Apa bedanya status Negeri terjajah dan merdeka seandainya kita dijauhkan dari kebenaran Al-Qur’an dan Hadits? Apa bedanya penguasa kulit putih, kulit kuning dan kulit sawo matang kalau semuanya tidak punya hasrat menegakkan dinnul Allah? Apa bedanya hokum colonial dan hokum buatan sendiri kalau kedua-duanya tidak memiliki saripati hokum Allah dan nabi-Nya? Pertanyaan-pertanyaan itu harus kita jawab hari ini dengan mengawal dan menjagai negeri ini dari ketersesatan dan penghambaan diri kepada prinsip-prinsip materialistic yang menjauhkan kita dari keislaman dan keimanan yang hakiki. Kita harus bisa menyebar dan bergerak dalam bidang apapun sepanjang itu berada dalam rel shiratal mustaqiem. Karena kita adalah generasi perindu essensi dan eksistensi Islam yang mampu berjalan beriringan dan saling bahu membahu.

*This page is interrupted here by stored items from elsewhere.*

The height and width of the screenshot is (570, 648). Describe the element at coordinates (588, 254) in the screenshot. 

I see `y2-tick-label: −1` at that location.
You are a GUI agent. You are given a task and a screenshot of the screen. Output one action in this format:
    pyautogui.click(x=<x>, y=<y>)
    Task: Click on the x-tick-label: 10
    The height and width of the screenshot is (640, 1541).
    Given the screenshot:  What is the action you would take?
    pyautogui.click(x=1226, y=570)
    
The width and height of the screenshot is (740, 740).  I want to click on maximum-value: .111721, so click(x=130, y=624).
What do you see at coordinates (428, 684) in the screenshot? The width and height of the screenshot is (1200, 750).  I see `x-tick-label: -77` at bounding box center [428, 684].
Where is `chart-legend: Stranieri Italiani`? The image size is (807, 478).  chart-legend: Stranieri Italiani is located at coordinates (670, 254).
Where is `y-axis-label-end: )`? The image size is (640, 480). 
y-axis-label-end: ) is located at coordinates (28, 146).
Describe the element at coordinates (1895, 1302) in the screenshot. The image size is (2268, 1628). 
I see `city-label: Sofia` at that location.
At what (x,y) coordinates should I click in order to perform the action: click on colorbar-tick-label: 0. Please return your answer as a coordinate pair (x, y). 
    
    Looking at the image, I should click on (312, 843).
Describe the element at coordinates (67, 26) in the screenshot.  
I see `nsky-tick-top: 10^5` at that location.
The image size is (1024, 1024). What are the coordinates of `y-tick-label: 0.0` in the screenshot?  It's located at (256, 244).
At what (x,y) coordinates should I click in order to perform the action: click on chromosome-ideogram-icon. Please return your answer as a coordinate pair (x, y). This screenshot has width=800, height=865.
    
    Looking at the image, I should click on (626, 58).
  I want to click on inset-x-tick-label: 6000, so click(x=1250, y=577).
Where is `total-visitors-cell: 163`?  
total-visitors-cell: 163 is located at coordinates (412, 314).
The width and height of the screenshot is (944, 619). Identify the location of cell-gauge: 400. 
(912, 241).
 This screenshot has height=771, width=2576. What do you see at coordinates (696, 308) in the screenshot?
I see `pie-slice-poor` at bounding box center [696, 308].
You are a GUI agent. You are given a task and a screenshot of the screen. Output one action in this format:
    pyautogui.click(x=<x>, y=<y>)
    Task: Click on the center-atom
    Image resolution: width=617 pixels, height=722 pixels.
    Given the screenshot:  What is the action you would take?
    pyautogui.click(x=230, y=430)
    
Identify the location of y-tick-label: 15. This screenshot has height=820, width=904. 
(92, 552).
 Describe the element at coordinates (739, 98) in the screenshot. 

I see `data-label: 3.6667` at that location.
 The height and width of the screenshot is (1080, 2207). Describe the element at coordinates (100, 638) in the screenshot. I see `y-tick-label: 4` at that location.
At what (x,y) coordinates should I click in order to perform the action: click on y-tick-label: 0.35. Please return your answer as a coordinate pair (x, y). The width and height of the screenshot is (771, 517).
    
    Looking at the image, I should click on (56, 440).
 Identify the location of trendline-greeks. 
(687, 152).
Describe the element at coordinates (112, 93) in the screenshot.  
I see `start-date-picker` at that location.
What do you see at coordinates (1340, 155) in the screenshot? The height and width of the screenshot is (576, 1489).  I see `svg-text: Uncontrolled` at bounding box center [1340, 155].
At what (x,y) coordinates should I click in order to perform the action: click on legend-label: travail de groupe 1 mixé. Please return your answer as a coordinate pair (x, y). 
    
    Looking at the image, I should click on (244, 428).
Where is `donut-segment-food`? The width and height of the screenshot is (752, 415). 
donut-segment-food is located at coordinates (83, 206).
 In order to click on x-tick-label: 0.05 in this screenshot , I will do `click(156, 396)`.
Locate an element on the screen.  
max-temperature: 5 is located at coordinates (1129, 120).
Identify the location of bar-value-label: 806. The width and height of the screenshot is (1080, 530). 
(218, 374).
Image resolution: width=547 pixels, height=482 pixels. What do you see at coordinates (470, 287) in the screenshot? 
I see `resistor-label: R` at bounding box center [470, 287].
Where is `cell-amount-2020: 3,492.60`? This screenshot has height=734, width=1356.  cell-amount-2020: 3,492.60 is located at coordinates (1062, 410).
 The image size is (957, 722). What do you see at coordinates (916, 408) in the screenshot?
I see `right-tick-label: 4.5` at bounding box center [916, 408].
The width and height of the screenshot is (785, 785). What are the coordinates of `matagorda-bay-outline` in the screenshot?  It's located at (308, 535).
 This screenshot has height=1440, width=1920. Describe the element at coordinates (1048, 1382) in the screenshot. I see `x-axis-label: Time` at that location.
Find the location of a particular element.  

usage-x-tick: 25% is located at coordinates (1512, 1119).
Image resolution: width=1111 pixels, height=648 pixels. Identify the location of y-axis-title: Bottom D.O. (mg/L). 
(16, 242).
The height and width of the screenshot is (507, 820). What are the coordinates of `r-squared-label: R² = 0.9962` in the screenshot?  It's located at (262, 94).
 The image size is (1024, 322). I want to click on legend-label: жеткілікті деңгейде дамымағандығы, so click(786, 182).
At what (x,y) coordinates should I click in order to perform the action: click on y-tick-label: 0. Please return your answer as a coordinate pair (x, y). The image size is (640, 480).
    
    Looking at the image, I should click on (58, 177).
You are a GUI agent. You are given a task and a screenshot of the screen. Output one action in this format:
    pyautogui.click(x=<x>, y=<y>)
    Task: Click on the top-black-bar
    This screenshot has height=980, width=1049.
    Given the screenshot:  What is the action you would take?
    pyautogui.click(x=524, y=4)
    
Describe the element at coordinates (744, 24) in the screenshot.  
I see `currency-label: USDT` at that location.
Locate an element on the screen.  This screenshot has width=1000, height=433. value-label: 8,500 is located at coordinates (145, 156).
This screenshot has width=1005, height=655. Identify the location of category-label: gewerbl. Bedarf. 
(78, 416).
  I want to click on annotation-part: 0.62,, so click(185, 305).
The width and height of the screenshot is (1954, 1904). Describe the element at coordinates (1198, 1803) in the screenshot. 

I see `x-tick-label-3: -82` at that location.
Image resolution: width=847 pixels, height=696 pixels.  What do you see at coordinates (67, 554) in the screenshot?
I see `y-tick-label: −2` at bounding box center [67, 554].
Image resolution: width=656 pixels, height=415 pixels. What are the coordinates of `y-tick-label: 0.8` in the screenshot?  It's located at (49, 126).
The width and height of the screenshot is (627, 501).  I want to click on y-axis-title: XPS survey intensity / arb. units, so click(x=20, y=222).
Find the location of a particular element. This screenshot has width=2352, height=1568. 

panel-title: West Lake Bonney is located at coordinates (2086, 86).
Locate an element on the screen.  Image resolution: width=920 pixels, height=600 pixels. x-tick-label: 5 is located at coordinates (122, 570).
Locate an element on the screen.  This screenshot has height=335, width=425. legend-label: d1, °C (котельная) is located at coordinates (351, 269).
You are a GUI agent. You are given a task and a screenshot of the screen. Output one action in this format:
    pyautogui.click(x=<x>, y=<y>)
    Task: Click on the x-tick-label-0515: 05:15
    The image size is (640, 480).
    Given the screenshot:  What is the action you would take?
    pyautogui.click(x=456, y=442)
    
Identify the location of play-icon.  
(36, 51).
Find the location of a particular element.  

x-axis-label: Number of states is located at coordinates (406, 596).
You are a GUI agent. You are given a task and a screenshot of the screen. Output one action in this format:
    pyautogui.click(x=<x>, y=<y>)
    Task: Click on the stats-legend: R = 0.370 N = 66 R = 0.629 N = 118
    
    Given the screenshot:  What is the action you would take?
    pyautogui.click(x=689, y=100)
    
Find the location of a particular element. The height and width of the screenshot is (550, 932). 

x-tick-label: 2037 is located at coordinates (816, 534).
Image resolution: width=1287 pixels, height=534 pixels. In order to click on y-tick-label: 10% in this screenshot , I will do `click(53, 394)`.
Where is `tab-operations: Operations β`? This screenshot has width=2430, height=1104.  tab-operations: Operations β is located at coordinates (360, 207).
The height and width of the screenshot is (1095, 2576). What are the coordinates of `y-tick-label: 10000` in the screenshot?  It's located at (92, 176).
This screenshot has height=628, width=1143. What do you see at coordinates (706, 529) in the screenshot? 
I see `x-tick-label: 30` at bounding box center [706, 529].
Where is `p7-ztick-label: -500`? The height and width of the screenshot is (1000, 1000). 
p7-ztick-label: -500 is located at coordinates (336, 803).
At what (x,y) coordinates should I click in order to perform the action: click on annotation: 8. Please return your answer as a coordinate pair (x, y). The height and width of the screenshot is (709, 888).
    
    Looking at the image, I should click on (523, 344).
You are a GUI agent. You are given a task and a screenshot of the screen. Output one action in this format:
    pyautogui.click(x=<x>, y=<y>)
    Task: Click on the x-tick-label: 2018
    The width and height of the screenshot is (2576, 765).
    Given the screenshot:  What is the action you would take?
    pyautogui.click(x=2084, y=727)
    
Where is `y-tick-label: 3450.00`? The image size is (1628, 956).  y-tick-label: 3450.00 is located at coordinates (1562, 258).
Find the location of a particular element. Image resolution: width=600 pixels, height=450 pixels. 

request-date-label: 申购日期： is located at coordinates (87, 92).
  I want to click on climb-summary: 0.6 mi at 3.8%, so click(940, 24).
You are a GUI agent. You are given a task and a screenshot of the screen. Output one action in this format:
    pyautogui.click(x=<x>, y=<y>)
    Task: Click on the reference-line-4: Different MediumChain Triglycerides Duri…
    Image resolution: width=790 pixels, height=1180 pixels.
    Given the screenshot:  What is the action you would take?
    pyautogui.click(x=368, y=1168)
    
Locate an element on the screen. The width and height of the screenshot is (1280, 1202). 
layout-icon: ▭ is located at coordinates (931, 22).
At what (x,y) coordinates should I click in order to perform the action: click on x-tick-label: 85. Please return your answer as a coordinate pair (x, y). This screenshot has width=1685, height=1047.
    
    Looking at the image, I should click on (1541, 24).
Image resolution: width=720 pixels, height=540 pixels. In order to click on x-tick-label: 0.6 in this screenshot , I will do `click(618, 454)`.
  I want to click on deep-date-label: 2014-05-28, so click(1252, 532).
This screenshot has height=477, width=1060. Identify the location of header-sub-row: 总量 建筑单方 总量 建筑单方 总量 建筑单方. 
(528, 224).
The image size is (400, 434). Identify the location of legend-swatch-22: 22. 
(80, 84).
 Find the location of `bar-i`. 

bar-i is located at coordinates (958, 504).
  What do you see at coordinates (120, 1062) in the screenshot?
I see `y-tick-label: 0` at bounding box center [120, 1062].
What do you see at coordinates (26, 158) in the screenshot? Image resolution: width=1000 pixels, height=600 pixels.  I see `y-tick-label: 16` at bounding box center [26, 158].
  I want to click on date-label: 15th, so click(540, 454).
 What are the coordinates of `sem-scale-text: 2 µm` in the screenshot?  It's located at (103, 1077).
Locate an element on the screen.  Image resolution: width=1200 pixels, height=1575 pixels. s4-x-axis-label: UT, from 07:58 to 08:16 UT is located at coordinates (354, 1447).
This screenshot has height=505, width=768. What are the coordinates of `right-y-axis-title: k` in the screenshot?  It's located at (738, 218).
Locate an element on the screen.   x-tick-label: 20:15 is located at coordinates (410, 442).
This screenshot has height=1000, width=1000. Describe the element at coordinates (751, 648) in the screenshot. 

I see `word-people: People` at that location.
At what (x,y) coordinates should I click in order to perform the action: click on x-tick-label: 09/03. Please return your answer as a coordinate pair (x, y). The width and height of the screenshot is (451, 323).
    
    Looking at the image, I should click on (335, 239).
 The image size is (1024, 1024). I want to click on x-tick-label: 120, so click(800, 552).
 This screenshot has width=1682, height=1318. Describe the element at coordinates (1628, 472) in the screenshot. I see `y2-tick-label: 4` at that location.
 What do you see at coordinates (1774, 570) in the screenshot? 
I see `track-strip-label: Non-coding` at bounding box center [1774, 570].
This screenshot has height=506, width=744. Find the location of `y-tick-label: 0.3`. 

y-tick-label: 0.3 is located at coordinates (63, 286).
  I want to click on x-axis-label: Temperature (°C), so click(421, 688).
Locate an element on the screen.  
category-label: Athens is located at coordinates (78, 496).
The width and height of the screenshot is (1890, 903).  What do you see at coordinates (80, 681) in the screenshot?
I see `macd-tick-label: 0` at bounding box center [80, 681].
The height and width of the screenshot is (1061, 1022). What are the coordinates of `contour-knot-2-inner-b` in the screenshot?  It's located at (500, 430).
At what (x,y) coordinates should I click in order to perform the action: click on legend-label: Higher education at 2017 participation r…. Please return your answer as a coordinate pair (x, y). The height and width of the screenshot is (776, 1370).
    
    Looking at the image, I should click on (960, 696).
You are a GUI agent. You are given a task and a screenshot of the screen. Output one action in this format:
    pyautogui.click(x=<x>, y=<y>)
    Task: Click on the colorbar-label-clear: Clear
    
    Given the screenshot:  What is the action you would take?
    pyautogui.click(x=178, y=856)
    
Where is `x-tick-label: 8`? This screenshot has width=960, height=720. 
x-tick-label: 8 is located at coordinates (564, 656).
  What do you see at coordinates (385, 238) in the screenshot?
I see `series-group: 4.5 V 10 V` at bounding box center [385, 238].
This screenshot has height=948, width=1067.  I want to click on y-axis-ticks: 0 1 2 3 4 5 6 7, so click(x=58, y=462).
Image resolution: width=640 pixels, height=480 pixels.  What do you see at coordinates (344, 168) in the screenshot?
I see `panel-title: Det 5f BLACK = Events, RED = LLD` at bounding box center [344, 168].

“Bagi manusia ada malaikat-malaikat yang selalu mengikutinya bergiliran, di muka dan di belakangnya, mereka menjaganya atas perintah Allah. Sesungguhnya Allah tidak merobah keadaan sesuatu kaum sehingga mereka merobah keadaan yang ada pada diri mereka sendiri. Dan apabila Allah menghendaki keburukan terhadap sesuatu kaum, maka tak ada yang dapat menolaknya; dan sekali-kali tak ada pelindung bagi mereka selain Dia.” (QS;13 Ar Ra’d : 11)

“Apakah kamu mengira bahwa kamu akan masuk syurga, padahal belum datang kepadamu (cobaan) sebagaimana halnya orang-orang terdahulu sebelum kamu? Mereka ditimpa oleh malapetaka dan kesengsaraan, serta digoncangkan (dengan bermacam-macam cobaan) sehingga berkatalah Rasul dan orang-orang yang beriman bersamanya: “Bilakah datangnya pertolongan Allah?” Ingatlah, sesungguhnya pertolongan Allah itu amat dekat.” (Q.S;2 Al-Baqarah : 214)

 

Wallahu a’lam bishawab.

Sanggar Indah Banjaran, 7 Ramadhan 1434 M / 16 Juli 2013 M.